══ Records supplied
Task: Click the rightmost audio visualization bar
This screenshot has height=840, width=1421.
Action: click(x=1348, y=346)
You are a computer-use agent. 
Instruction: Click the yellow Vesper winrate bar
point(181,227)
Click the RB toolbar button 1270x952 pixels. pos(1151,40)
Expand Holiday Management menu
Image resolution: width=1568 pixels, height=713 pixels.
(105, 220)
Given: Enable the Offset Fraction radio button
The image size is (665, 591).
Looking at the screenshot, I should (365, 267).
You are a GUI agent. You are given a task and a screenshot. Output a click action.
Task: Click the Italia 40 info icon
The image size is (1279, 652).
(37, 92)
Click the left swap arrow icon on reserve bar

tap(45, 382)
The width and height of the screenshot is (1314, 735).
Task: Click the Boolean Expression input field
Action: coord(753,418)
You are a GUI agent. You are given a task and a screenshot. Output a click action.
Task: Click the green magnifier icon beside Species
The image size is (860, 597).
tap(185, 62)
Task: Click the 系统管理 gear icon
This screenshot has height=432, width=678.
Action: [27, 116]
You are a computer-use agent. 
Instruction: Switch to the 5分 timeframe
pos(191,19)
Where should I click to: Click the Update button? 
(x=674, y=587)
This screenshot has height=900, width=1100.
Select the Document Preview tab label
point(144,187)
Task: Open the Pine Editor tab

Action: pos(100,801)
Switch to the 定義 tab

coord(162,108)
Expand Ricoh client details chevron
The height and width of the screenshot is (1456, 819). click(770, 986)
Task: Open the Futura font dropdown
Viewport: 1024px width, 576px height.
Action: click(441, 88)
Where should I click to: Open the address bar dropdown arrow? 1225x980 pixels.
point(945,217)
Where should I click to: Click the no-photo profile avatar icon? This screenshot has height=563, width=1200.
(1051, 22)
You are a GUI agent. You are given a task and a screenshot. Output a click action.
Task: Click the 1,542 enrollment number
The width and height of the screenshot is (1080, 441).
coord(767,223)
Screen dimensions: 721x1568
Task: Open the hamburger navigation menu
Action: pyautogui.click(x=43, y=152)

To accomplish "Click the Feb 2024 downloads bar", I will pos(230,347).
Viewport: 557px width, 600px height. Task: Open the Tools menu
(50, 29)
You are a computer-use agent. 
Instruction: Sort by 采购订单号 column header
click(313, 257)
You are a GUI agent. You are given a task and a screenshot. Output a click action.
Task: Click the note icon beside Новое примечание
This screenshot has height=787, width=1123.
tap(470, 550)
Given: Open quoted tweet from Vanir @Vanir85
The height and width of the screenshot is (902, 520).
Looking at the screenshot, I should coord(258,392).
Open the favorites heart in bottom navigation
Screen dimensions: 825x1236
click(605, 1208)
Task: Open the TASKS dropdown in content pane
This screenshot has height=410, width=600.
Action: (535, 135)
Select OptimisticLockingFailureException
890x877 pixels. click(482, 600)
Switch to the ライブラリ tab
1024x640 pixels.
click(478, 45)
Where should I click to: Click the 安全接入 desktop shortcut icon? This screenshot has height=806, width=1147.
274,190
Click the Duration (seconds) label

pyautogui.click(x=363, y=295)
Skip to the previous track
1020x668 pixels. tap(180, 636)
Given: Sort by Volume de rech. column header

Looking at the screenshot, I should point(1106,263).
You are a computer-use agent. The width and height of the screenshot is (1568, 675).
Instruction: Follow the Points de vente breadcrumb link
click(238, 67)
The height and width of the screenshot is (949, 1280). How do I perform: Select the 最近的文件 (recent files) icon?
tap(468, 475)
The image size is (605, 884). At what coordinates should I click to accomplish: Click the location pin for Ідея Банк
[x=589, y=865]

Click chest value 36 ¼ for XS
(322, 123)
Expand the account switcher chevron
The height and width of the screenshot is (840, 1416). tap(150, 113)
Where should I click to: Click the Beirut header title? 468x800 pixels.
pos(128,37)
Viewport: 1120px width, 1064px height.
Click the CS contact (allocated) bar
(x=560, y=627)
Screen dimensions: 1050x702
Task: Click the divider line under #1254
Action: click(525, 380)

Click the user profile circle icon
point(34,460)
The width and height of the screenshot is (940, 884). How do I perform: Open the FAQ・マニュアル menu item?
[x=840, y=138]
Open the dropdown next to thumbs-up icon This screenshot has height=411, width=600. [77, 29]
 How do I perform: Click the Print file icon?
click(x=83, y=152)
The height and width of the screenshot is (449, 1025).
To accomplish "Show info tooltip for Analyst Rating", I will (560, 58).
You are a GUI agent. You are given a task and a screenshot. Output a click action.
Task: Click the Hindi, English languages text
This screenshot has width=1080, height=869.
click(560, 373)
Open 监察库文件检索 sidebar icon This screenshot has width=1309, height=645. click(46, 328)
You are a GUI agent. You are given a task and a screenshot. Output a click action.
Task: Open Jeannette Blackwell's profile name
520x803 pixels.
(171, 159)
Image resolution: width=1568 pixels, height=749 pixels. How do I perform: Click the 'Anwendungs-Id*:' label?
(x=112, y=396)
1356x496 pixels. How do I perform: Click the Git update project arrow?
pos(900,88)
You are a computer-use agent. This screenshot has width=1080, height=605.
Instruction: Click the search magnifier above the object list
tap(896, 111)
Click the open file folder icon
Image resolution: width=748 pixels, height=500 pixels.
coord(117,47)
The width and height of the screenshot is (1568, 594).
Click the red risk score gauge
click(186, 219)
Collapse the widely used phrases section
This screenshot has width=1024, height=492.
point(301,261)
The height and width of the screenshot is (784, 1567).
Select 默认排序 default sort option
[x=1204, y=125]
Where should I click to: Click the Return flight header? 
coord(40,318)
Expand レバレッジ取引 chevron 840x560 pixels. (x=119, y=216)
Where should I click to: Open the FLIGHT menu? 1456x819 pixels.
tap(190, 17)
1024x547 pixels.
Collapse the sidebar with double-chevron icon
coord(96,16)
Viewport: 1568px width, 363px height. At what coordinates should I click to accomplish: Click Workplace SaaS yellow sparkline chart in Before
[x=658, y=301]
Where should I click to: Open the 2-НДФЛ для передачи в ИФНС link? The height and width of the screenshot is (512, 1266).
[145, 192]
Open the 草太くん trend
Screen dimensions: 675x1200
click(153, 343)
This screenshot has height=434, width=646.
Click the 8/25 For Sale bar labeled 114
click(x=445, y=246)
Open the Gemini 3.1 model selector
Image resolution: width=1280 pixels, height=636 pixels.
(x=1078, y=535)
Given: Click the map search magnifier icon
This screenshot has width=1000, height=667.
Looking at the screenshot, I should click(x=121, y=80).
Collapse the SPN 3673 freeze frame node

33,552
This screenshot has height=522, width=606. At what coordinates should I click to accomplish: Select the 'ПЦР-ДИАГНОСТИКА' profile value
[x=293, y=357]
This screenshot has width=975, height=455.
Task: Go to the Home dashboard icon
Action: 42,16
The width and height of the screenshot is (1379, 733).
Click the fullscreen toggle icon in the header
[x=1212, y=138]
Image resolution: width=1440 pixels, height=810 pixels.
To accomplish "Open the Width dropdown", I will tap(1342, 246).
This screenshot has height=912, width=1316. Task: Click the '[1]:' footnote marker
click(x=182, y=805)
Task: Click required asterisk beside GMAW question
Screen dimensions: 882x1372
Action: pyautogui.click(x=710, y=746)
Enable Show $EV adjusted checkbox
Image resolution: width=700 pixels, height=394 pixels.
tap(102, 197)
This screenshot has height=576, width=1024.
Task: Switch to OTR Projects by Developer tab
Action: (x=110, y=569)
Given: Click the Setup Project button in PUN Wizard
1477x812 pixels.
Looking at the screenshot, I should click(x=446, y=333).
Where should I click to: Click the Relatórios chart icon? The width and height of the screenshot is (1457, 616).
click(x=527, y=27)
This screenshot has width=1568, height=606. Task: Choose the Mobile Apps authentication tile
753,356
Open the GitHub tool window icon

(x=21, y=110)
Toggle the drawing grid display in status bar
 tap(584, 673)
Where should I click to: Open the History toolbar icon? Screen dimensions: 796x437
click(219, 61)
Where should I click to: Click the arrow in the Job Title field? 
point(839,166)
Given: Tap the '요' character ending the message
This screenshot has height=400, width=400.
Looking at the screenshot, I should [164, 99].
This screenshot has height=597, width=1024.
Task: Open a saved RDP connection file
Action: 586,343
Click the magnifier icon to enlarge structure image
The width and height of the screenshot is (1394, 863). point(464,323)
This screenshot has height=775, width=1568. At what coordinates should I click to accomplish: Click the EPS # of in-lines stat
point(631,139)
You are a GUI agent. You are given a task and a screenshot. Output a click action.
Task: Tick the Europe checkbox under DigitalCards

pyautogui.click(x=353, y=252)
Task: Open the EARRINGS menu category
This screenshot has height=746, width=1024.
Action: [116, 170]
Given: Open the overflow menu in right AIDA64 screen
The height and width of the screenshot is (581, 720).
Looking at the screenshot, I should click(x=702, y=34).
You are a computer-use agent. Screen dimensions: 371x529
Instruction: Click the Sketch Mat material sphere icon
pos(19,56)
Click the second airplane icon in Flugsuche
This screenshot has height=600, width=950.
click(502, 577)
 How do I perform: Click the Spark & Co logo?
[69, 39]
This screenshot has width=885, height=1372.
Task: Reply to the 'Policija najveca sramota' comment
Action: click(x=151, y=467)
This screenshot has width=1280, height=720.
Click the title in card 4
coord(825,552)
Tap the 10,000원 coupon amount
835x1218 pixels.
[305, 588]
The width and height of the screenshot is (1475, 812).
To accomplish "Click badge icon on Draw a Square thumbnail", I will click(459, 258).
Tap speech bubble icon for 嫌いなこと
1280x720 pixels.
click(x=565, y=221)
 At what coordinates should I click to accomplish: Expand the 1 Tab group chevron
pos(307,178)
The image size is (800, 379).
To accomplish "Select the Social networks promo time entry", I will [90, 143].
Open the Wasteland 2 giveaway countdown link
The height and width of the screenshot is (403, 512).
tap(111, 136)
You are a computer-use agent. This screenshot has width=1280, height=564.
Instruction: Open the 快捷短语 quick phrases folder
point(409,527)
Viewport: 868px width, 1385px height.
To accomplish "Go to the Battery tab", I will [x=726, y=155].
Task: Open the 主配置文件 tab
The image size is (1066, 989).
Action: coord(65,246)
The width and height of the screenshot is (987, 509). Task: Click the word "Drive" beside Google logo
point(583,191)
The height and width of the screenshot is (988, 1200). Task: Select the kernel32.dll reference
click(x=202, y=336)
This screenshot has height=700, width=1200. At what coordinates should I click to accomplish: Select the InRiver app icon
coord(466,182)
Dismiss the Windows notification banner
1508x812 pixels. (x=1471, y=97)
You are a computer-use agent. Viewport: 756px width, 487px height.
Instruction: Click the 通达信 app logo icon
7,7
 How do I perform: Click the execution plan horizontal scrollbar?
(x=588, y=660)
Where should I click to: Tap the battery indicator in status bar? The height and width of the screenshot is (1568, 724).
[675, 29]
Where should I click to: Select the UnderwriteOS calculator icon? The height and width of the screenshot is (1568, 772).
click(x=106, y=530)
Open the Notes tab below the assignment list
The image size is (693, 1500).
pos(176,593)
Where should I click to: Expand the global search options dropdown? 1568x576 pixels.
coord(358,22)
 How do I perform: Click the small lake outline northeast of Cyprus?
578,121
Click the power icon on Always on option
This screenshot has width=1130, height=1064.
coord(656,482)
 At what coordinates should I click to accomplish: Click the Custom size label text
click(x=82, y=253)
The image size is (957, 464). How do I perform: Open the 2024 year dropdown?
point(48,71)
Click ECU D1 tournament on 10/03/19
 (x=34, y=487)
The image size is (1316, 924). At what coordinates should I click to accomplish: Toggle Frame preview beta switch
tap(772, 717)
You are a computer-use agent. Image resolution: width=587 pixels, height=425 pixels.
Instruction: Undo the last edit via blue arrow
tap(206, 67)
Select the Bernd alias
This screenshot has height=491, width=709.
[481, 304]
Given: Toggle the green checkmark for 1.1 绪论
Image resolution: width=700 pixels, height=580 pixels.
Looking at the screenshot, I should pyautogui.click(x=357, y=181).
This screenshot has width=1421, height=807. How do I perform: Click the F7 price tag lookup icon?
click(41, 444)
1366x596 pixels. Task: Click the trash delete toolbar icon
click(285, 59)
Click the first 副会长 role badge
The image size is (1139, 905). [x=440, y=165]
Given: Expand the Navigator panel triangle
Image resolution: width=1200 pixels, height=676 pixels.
════
_Assigned task_
Within the listing above, locate the line containing "This screenshot has width=1568, height=606." and the line containing "This screenshot has width=1280, height=720.". Reproduce those two lines and all lines between them exactly, with nothing added.

_Result of the exercise_
This screenshot has width=1568, height=606. Task: Choose the Mobile Apps authentication tile
753,356
Open the GitHub tool window icon

(x=21, y=110)
Toggle the drawing grid display in status bar
 tap(584, 673)
Where should I click to: Open the History toolbar icon? Screen dimensions: 796x437
click(219, 61)
Where should I click to: Click the arrow in the Job Title field? 
point(839,166)
Given: Tap the '요' character ending the message
This screenshot has height=400, width=400.
Looking at the screenshot, I should [164, 99].
This screenshot has height=597, width=1024.
Task: Open a saved RDP connection file
Action: 586,343
Click the magnifier icon to enlarge structure image
The width and height of the screenshot is (1394, 863). point(464,323)
This screenshot has height=775, width=1568. At what coordinates should I click to accomplish: Click the EPS # of in-lines stat
point(631,139)
You are a GUI agent. You are given a task and a screenshot. Output a click action.
Task: Tick the Europe checkbox under DigitalCards

pyautogui.click(x=353, y=252)
Task: Open the EARRINGS menu category
This screenshot has height=746, width=1024.
Action: [116, 170]
Given: Open the overflow menu in right AIDA64 screen
The height and width of the screenshot is (581, 720).
Looking at the screenshot, I should click(x=702, y=34).
You are a computer-use agent. Screen dimensions: 371x529
Instruction: Click the Sketch Mat material sphere icon
pos(19,56)
Click the second airplane icon in Flugsuche
This screenshot has height=600, width=950.
click(502, 577)
 How do I perform: Click the Spark & Co logo?
[69, 39]
This screenshot has width=885, height=1372.
Task: Reply to the 'Policija najveca sramota' comment
Action: click(x=151, y=467)
This screenshot has width=1280, height=720.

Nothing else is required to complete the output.